— Task requirements —
Write out each line of the material below exactly as given.
###
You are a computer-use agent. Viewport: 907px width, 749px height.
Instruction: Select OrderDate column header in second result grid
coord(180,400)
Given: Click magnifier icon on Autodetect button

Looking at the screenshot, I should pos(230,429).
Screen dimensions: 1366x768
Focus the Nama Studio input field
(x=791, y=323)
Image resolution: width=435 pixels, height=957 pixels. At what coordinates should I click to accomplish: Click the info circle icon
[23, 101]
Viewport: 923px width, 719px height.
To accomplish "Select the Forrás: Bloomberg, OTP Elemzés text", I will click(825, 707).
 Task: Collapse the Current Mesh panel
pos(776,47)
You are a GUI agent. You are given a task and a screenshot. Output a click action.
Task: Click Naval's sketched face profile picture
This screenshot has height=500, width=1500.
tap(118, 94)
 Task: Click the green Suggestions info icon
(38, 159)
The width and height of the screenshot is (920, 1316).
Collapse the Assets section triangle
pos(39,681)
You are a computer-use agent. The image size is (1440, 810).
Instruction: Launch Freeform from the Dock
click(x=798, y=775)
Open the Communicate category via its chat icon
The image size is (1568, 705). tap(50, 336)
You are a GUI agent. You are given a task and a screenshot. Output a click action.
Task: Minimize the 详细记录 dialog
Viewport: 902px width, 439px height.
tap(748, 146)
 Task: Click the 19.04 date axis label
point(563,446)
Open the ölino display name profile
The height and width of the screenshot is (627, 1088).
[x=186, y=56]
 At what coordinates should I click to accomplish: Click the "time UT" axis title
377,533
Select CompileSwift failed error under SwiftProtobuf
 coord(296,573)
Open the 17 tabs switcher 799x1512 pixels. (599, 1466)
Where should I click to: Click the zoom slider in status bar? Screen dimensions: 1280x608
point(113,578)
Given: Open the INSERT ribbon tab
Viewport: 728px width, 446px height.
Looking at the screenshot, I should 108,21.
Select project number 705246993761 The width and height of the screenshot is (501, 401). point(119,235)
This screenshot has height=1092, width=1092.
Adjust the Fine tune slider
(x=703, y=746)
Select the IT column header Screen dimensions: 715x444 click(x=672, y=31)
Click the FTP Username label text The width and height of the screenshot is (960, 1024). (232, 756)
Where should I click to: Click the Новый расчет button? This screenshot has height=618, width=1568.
###
— Written answer —
You are a computer-use agent. Viewport: 907px width, 749px height.
Instruction: Select OrderDate column header in second result grid
coord(180,400)
Given: Click magnifier icon on Autodetect button

Looking at the screenshot, I should pos(230,429).
Screen dimensions: 1366x768
Focus the Nama Studio input field
(x=791, y=323)
Image resolution: width=435 pixels, height=957 pixels. At what coordinates should I click to accomplish: Click the info circle icon
[23, 101]
Viewport: 923px width, 719px height.
To accomplish "Select the Forrás: Bloomberg, OTP Elemzés text", I will click(825, 707).
 Task: Collapse the Current Mesh panel
pos(776,47)
You are a GUI agent. You are given a task and a screenshot. Output a click action.
Task: Click Naval's sketched face profile picture
This screenshot has height=500, width=1500.
tap(118, 94)
 Task: Click the green Suggestions info icon
(38, 159)
The width and height of the screenshot is (920, 1316).
Collapse the Assets section triangle
pos(39,681)
You are a computer-use agent. The image size is (1440, 810).
Instruction: Launch Freeform from the Dock
click(x=798, y=775)
Open the Communicate category via its chat icon
The image size is (1568, 705). tap(50, 336)
You are a GUI agent. You are given a task and a screenshot. Output a click action.
Task: Minimize the 详细记录 dialog
Viewport: 902px width, 439px height.
tap(748, 146)
 Task: Click the 19.04 date axis label
point(563,446)
Open the ölino display name profile
The height and width of the screenshot is (627, 1088).
[x=186, y=56]
 At what coordinates should I click to accomplish: Click the "time UT" axis title
377,533
Select CompileSwift failed error under SwiftProtobuf
 coord(296,573)
Open the 17 tabs switcher 799x1512 pixels. (599, 1466)
Where should I click to: Click the zoom slider in status bar? Screen dimensions: 1280x608
point(113,578)
Given: Open the INSERT ribbon tab
Viewport: 728px width, 446px height.
Looking at the screenshot, I should 108,21.
Select project number 705246993761 The width and height of the screenshot is (501, 401). point(119,235)
This screenshot has height=1092, width=1092.
Adjust the Fine tune slider
(x=703, y=746)
Select the IT column header Screen dimensions: 715x444 click(x=672, y=31)
Click the FTP Username label text The width and height of the screenshot is (960, 1024). (232, 756)
Where should I click to: Click the Новый расчет button? This screenshot has height=618, width=1568.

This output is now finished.